The Chatterley Affair (BBC4, Monday) was Andrew Davies’s reworking of the 1960 trial. He inserted an imaginary affair between two members of the jury, whose relationship reflected the story of the novel. I watched between fingers since my father was one of the main witnesses (‘Lady C “Puritanical” says the Potty Prof’ was a headline I dimly recall from my schooldays.) But I needn’t have worried. David Tennant, still in his Doctor Who sideburns, took over the screen when he gave dad’s evidence. I have never been filled with filial pride by an actor.

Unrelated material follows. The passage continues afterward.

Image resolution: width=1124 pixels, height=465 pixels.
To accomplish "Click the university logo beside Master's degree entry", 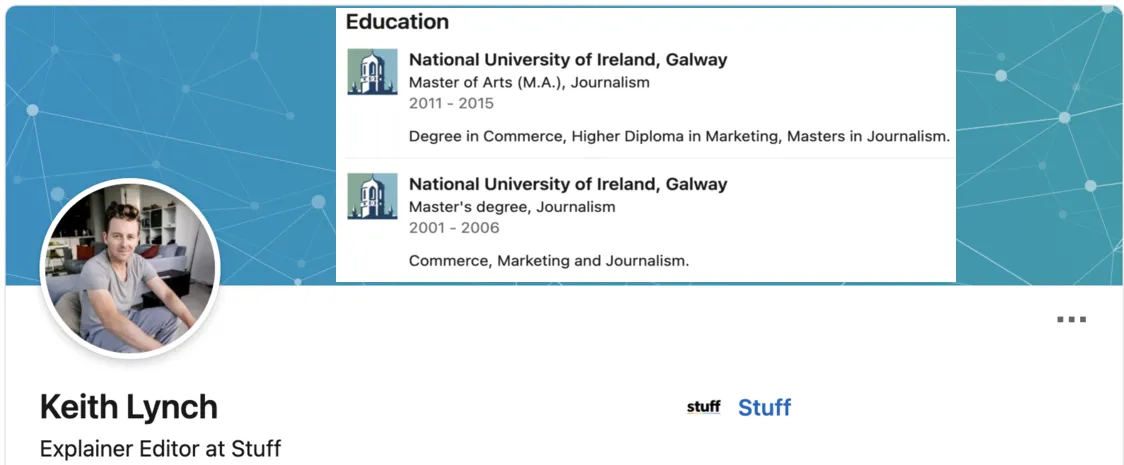I will point(372,196).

The notion that the trial ‘opened the flood gates of filth’ is obvious nonsense. It was a symptom, not a cause. The ‘permissive society’ operates in virtually every Western country, including Ireland and Spain these days, and they didn’t have a Lady Chatterley trial. Of course we could always try the Taleban solution, which I suspect some people would secretly like.

Anachronistic dialogue watch: ‘a bogstandard burglary’ in Agatha Christie’s Cards on the Table (ITV, Sunday). The book was published in 1936.